Computex is the perfect sort of tech convention for a chip giant like Qualcomm. It's all about companies showing off their wares so that other companies will actually want to buy them. And this year, Qualcomm made two major announcements that should intrigue plenty of potential customers: advancements in MU-MIMO (multi-user multiple input/multiple output) technology, which aims to make our 802.11ac WiFi speeds more efficient and ultimately faster, as well as a partnership with AllWinner, a Chinese firm that designs low-cost mobile chips.
Gallery: Qualcomm at Computex 2015 | 6 Photos
Gallery: Qualcomm at Computex 2015 | 6 Photos
MU-MIMO and you
As much as we all rely on WiFi these days, even fairly modern wireless tech can be absurdly inefficient, especially when you've got multiple devices using a single access point. That's something the wireless industry aims to solve with MU-MIMO, an upgraded version of the MIMO standard (which brought us faster WiFi speeds years ago). As we move toward bandwidth-heavy applications like 4K video streaming, it'll be particularly important to make sure your network is making the most of its bandwidth.
Qualcomm was the first company to launch products using MU-MIMO over a year ago, but those were mainly focused on commercial access points. Now the company is broadening support for consumer routers with its new QCA9984 chip, as well as enterprise access points with the QCA9994. Both offer four simultaneous wireless streams (think of them as adding more lanes to your router's highway of WiFi traffic), up from just three streams from last year's parts. They can also hop between wireless channels to take advantage of all the wireless spectrum in your home, and they support wider 160MHz 802.11ac channels (even if they're not right next to each other).
If you don't care about the nitty-gritty of how MU-MIMO works, you just need to understand this: Your WiFi is about to get a lot better -- and just in the knick of time. Qualcomm's been seeding the technology in its WiFi chips for the past year. If you've got a new Android phone or PC running a Qualcomm chipset, you'll be ready to take advantage of all MU-MIMO has to offer when you upgrade to an 802.11ac router using Qualcomm's tech. The company expects to have customers using its new MU-MIMO chips in products by the end of the year.
"We're now in a kind of ramp-up place; we've delivered and are shipping [MU-MIMO] products," Todd Antes, vice president of product management at Qualcomm Atheros, told us. "Now we're in the phase of seeing OEMS launch products. We're hoping by 2016 this becomes a standard feature in 802.11ac clients and access points."
AllWinner for the win
You've probably never heard of AllWinner, but it's quickly earned a name for itself in China with its inexpensive chip designs, which helped to kick off the rush of white-label tablets. Those are tablets that get licensed by other companies and sold for cheap all over the world (you can find a few at Walmart). But while they're not the sexiest devices around, the white-label tablet market is growing fast and it likely won't slow down anytime soon. So it makes perfect sense for Qualcomm to team up with AllWinner and take advantage of its access with that market.
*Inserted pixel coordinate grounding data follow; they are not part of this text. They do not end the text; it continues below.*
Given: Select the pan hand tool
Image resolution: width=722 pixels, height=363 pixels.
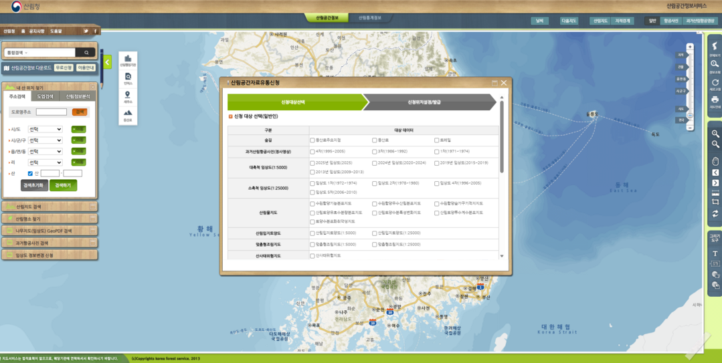Looking at the screenshot, I should click(715, 161).
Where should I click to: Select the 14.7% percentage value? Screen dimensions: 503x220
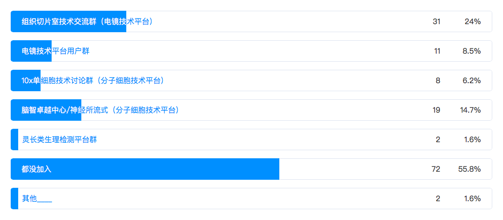click(x=470, y=110)
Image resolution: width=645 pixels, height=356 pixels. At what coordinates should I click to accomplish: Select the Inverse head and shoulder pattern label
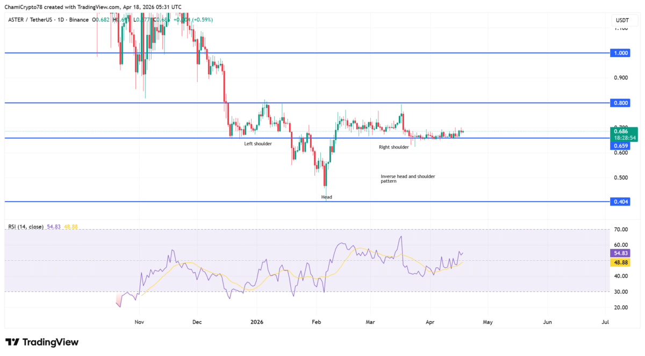click(x=408, y=179)
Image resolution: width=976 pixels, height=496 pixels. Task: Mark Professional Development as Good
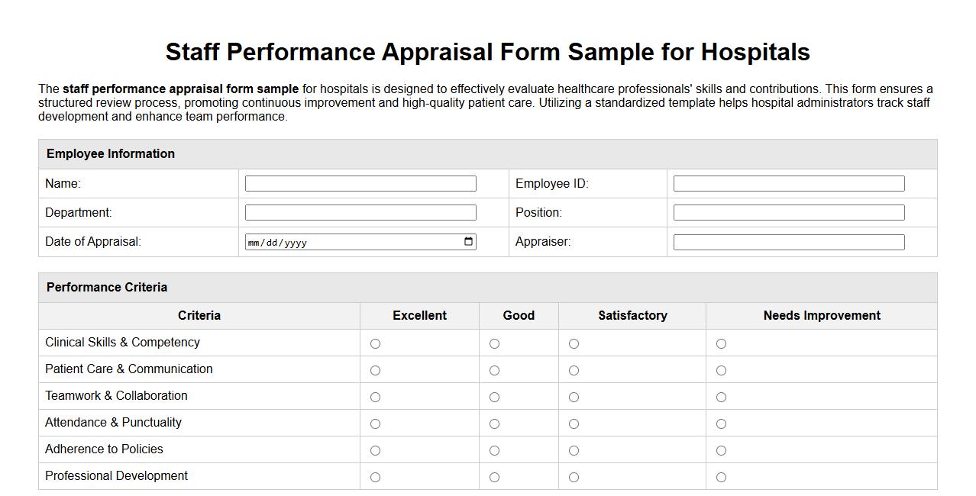[494, 476]
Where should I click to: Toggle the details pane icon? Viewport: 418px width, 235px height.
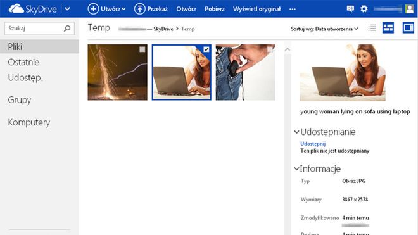[x=408, y=27]
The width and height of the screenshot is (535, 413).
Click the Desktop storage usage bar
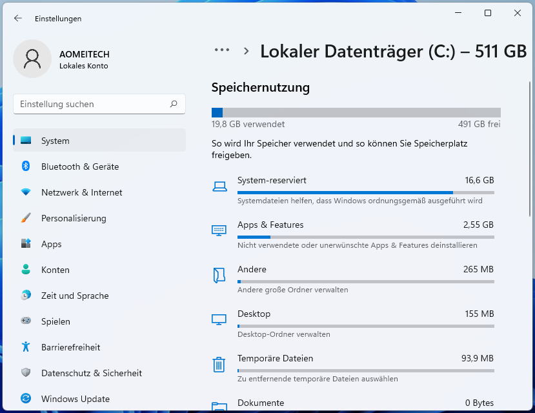(x=365, y=326)
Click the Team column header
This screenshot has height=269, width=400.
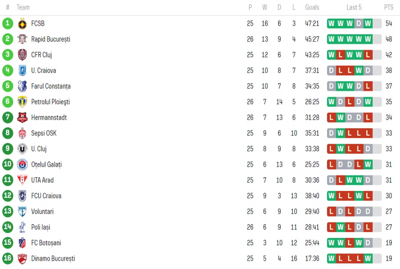[x=23, y=7]
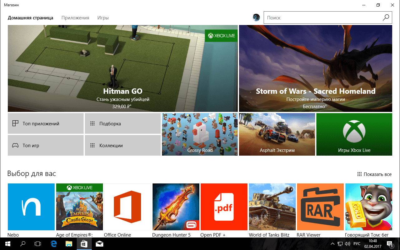The image size is (400, 250).
Task: Click the "Коллекции" grid icon
Action: (92, 145)
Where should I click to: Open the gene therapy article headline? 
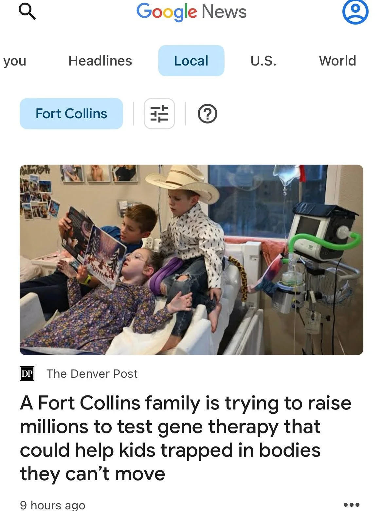coord(186,438)
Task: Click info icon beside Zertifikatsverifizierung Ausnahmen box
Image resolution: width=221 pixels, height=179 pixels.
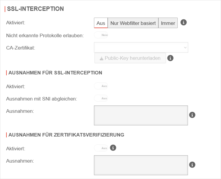Action: [192, 165]
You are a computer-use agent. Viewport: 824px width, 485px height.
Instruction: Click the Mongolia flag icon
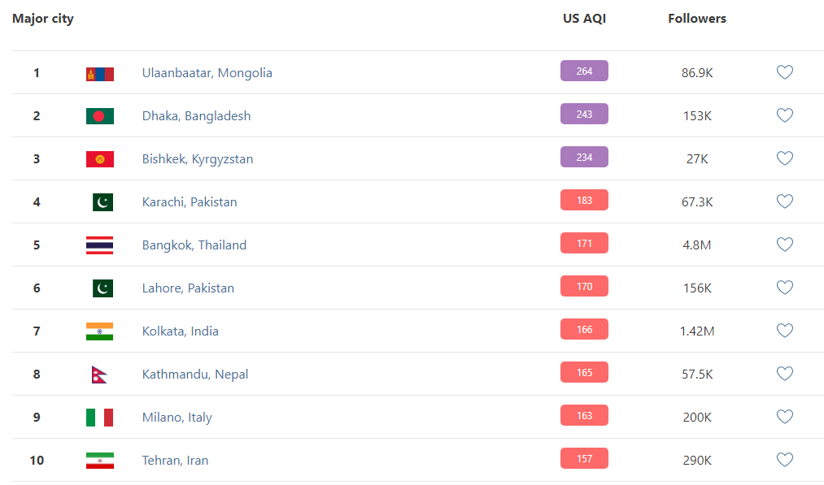(100, 73)
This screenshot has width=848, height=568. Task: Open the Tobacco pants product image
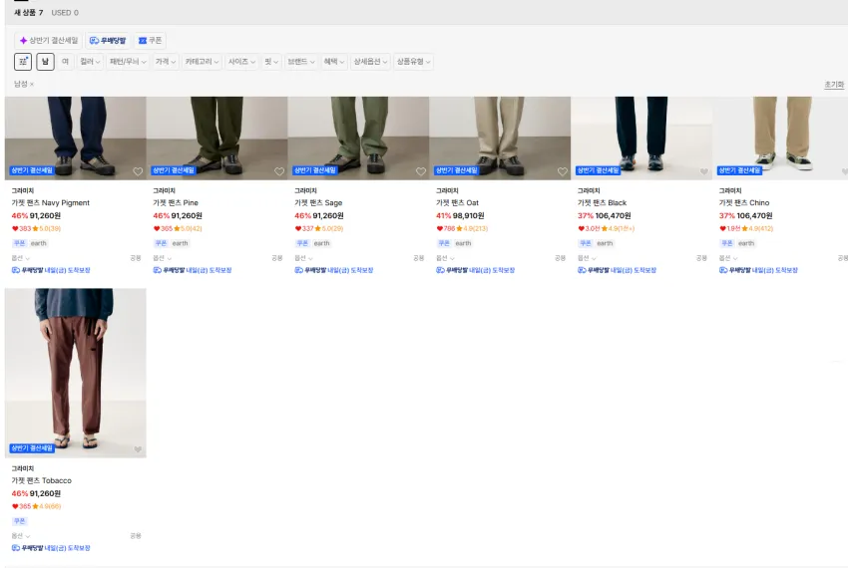coord(75,373)
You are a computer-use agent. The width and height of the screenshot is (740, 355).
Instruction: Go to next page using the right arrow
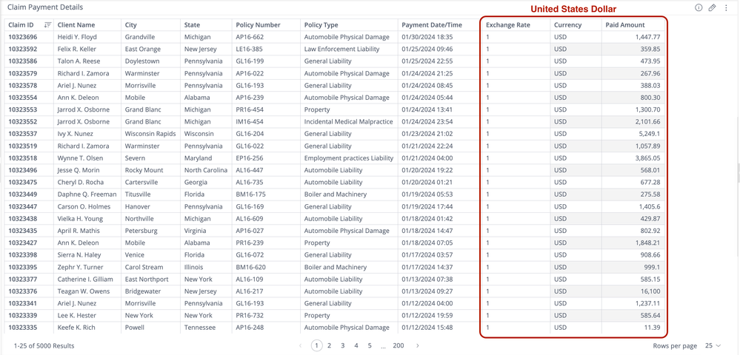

"I think both of us bring a very unique capability to the partnership," said Seshu Madhavapeddy, vice president of mobile product management at Qualcomm. "You can basically credit [AllWinner] for creating the white-label tablet market in China, and we bring capability in connected chipsets, whether it's 3G or 4G. We brainstormed with AllWinner and figured the best way to bring our technology to bear in that market is to partner with them."
The partnership will see AllWinner offer Qualcomm's Snapdragon 410 and 210 chip designs to customers building LTE-enabled tablets. While AllWinner has chip designs of its own, it doesn't have any that integrate LTE radios, which is basically Qualcomm's specialty. Qualcomm was quick to point out it's not investing in AllWinner; rather the two companies will simply benefit from each other's strengths. The partnership is similar to the one Intel recently struck with RockChip to get into China's cheap tablet market. So, in a sense, Qualcomm also had to find a partner or risk losing out.
One potential problem for Qualcomm is that the white-label tablet market isn't exactly known for well-made wares. But the company thinks it can help fix that. "I think that the white-label market in China is making huge strides in improving quality, as well as in their engineering innovation capability," Madhavapeddy said. "So what might have been true last year is not going to be true this year. And we think as Qualcomm we'll bring a high level of innovation to this market."